## PASSAGE SHOWN
[Start of section]

4. Restrictions on Transfer.

 

4.1. Securities Law Restrictions.
In addition to any restrictions to be contained in that certain letter agreement (commonly known as an “Insider Letter”)
to be dated as of the closing of the Company’s initial public offering by and between Representative and the Company, the Representative
agrees not to sell, transfer, pledge, hypothecate or otherwise dispose of all or any part of the Securities unless, prior thereto (a)
a registration statement on the appropriate form under the Securities Act and applicable state
securities laws with respect to the Securities proposed to be transferred shall then be effective or (b) the Company has received an opinion
from counsel reasonably satisfactory to the Company, that such registration is not required because such transaction is exempt from registration
under the Securities Act and the rules promulgated by the Securities and Exchange Commission thereunder and with all applicable
state securities laws.

 

4.2 Lock-up. The
Representative acknowledges that the Securities will be subject to lock-up provisions (the “Lock-up”) contained in
the Insider Letter. Pursuant to the Insider Letter, and subject to the exceptions contained therein, the Representative will agree not
to sell, transfer, pledge, hypothecate or otherwise dispose of: (i) all or any part of the Shares until the earlier to occur of: (A) one
year after the completion of the Company’s initial business combination or (B) the date on which the Company completes a liquidation,
merger, stock exchange or other similar transaction after its initial business combination that results in all of its shareholders having
the right to exchange their shares of Ordinary Shares for cash, securities or other property. Notwithstanding the foregoing, if the last
sale price of the Ordinary Shares equals or exceeds $12.00 per share (as adjusted for share splits, share dividends, reorganizations,
recapitalizations and the like) for any 20 trading days within any 30-trading day period commencing at least 150 days after the Company’s
initial business combination the Shares will be released from the Lock-up or (ii) all or any part of the Private Placement Warrants, or
the Class A Ordinary Shares issuable upon exercise of such Private Placement Warrants, until 30 days after the completion of the Company’s
initial business combination.

 

4.3 Restrictive Legends.
All certificates representing the Securities shall have endorsed thereon legends substantially as follows:

 

“THE SECURITIES REPRESENTED
HEREBY HAVE NOT BEEN REGISTERED UNDER THE SECURITIES ACT OF 1933, AS AMENDED, OR ANY STATE SECURITIES LAWS AND NEITHER THE SECURITIES
NOR ANY INTEREST THEREIN MAY BE OFFERED, SOLD, TRANSFERRED, PLEDGED OR OTHERWISE DISPOSED OF EXCEPT PURSUANT TO AN EFFECTIVE REGISTRATION
STATEMENT UNDER SUCH ACT OR SUCH LAWS OR AN EXEMPTION FROM REGISTRATION UNDER SUCH ACT AND SUCH LAWS WHICH, IN THE OPINION OF COUNSEL,
IS AVAILABLE.”

[End of section]

## PROVIDED DATA
[Start of section]

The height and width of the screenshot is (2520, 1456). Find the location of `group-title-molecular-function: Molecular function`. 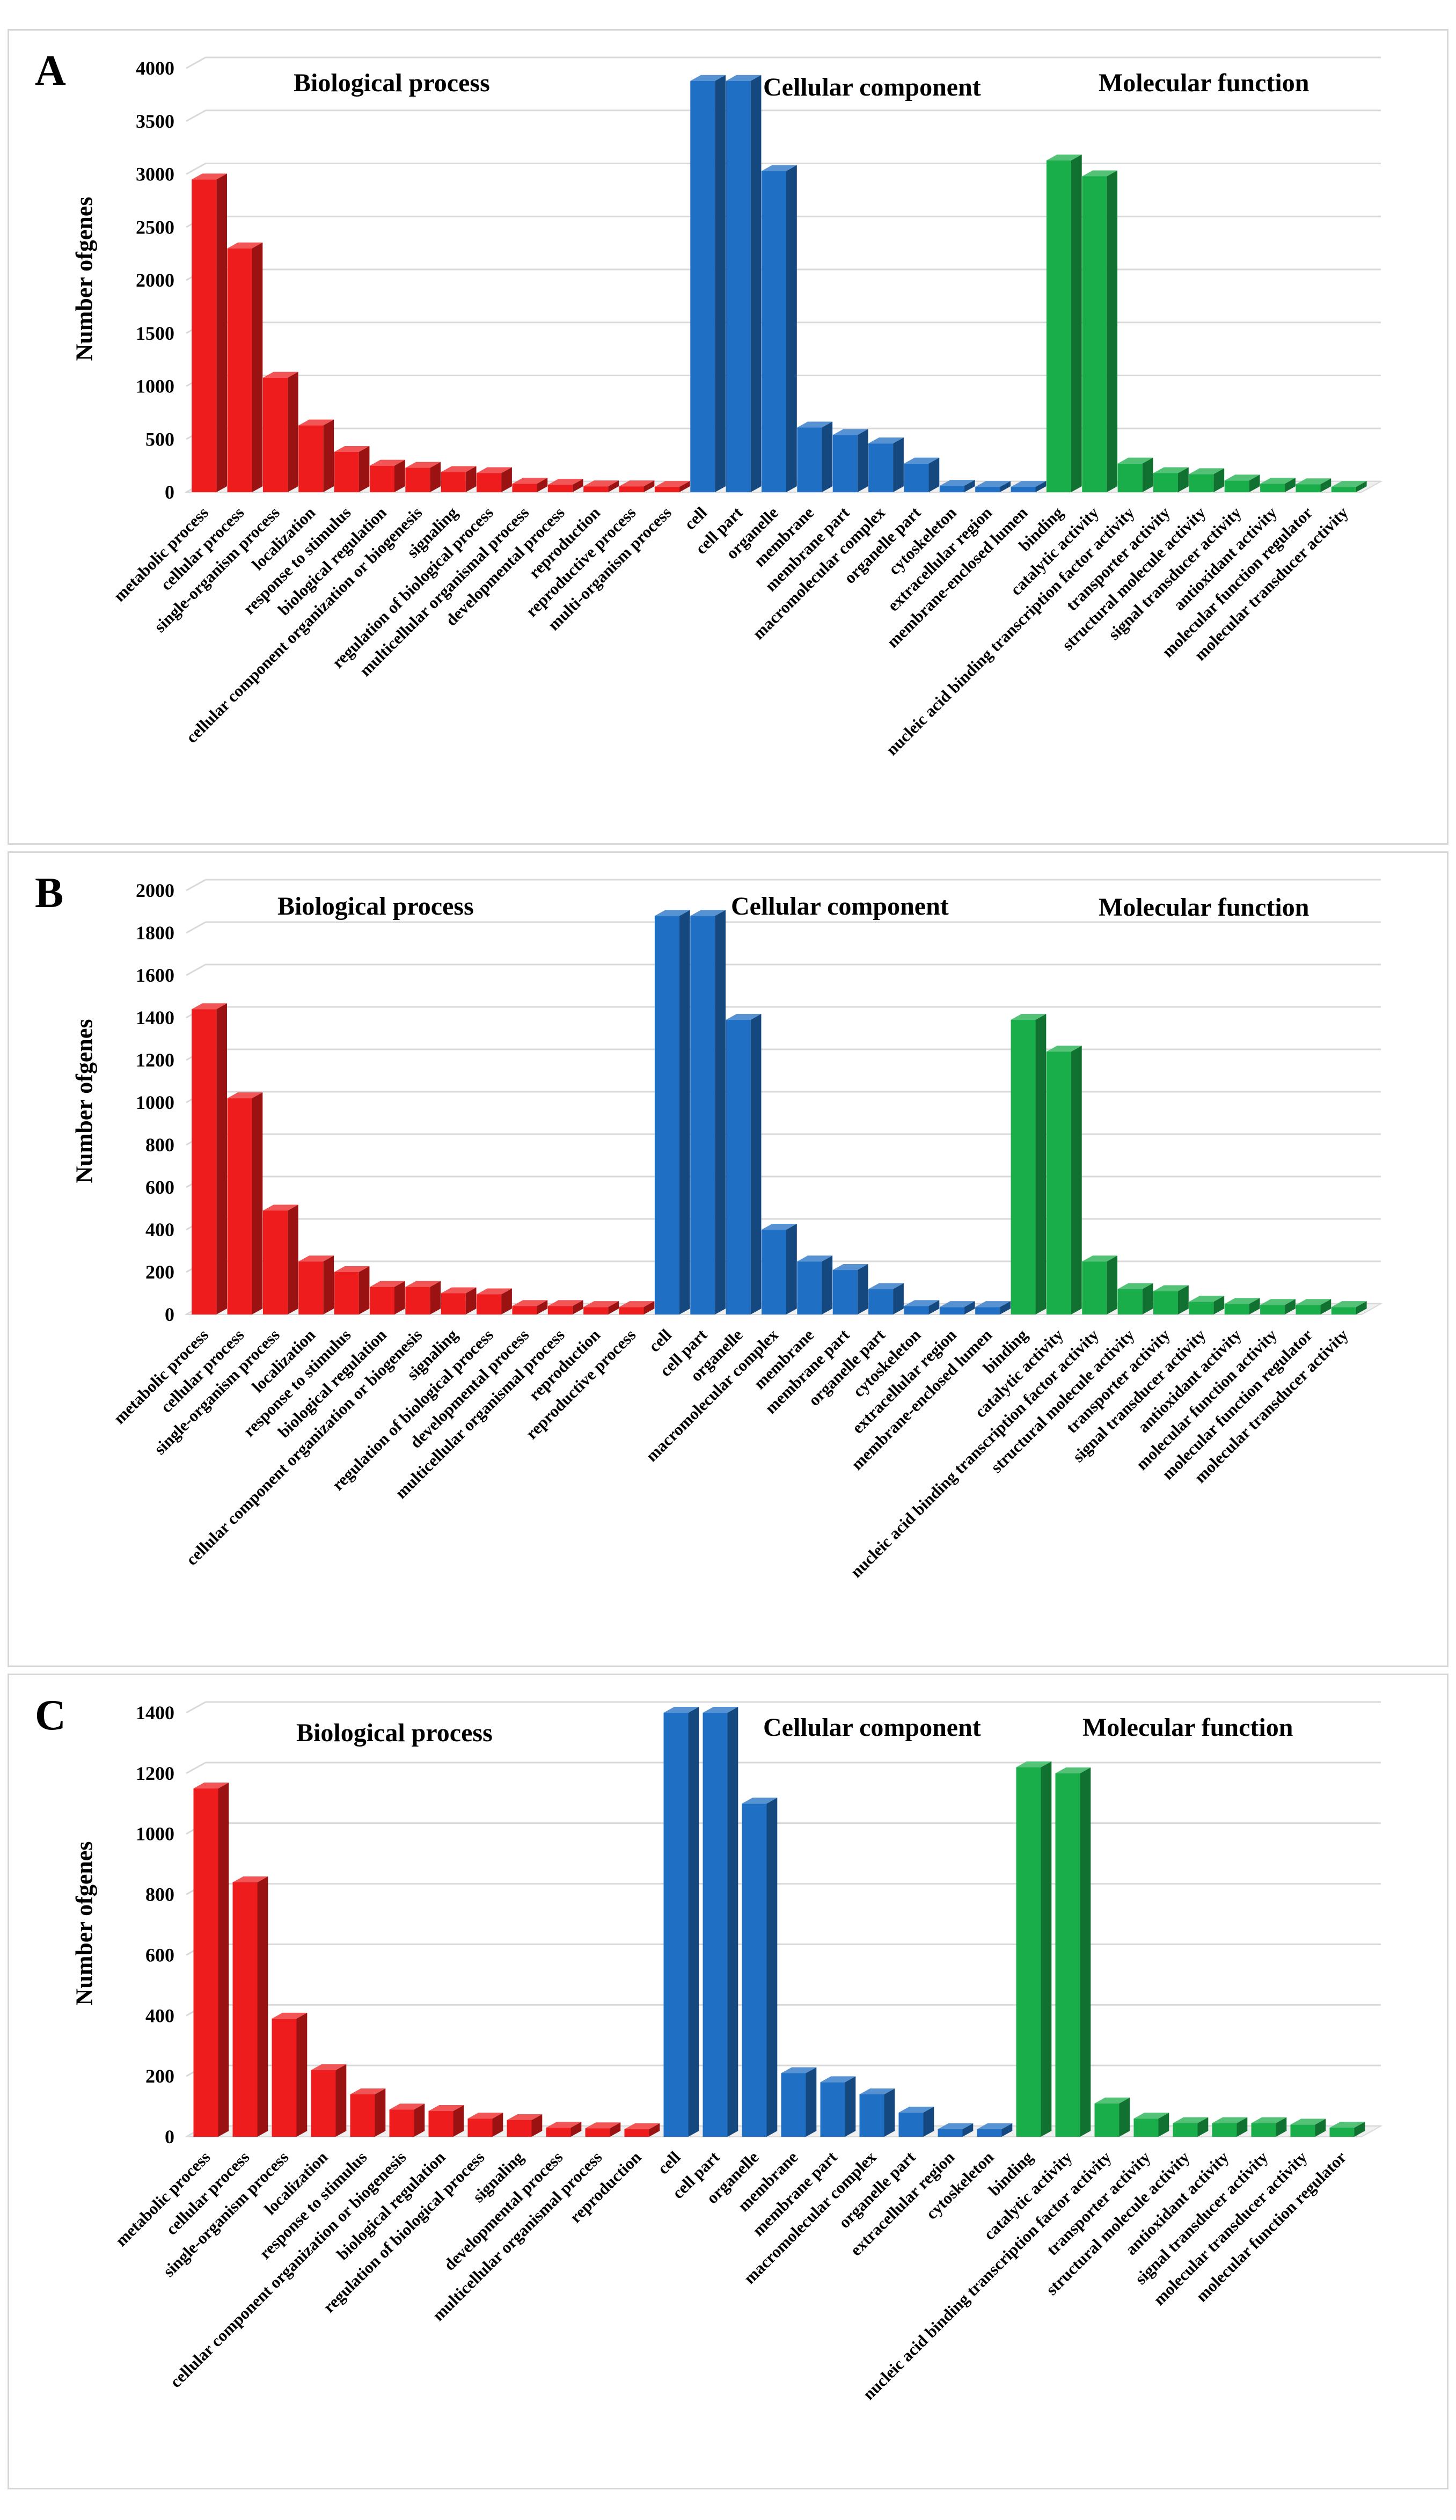

group-title-molecular-function: Molecular function is located at coordinates (1188, 1728).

[End of section]

## EXERCISE TASKS
[A] Answer these questions about the restrictions on transfer section, one per line:
(i) What is the letter agreement between the Representative and the Company commonly known as?
(ii) For how many days after the completion of the Company's initial business combination are the Private Placement Warrants locked up?
(iii) What last sale price per share must the Ordinary Shares equal or exceed for the Shares to be released from the Lock-up?
[B] Return the part of the restrictions on transfer section running from "In addition to" down to "prior thereto (a)", word for word.
[C] Write the next part of the restrictions on transfer section, starting after its last sentence.

## ANSWERS PER TASK
[A]
(i) An "Insider Letter"
(ii) 30 days
(iii) $12.00 per share

[B]
In addition to any restrictions to be contained in that certain letter agreement (commonly known as an “Insider Letter”)
to be dated as of the closing of the Company’s initial public offering by and between Representative and the Company, the Representative
agrees not to sell, transfer, pledge, hypothecate or otherwise dispose of all or any part of the Securities unless, prior thereto (a)

[C]
“THE SECURITIES REPRESENTED
BY THIS CERTIFICATE ARE SUBJECT TO LOCKUP PROVISIONS AND MAY NOT BE OFFERED, SOLD, TRANSFERRED, PLEDGED OR OTHERWISE DISPOSED DURING THE
TERM OF THE LOCKUP PERIOD.”

 

“SECURITIES EVIDENCED BY
THIS CERTIFICATE AND CLASS A ORDINARY SHARES OF THE COMPANY ISSUED UPON EXERCISE OF SUCH SECURITIES SHALL BE ENTITLED TO REGISTRATION
RIGHTS UNDER A REGISTRATION RIGHTS AGREEMENT TO BE EXECUTED BY THE COMPANY.”

 

4.4. Additional Shares
or Substituted Securities. In the event of the declaration of a share dividend, the declaration of a special dividend payable in a
form other than Ordinary Shares, a spin-off, a share split, an adjustment in conversion ratio, a recapitalization or a similar transaction
affecting the Company’s outstanding Ordinary Shares without receipt of consideration, any new, substituted or additional securities
or other property which are by reason of such transaction distributed with respect to any Securities
subject to this Section 4 or into which such Shares thereby become convertible shall immediately be subject to this Section
4. Appropriate adjustments to reflect the distribution of such securities or property shall be made to the number or class of Securities
subject to this Section 4.

 

    4

     

    

 

4.4 Registration Rights.
The Representative acknowledges that the Securities are being purchased pursuant to an exemption
from the registration requirements of the Securities Act and will become freely tradable only after certain conditions are met or they
are registered pursuant to a Registration and Shareholder Rights Agreement (the “Registration and Shareholder Rights Agreement”)
to be entered into with the Company prior to the closing of the Company’s initial public offering.

 

5. Other Agreements.

 

5.1. Further Assurances.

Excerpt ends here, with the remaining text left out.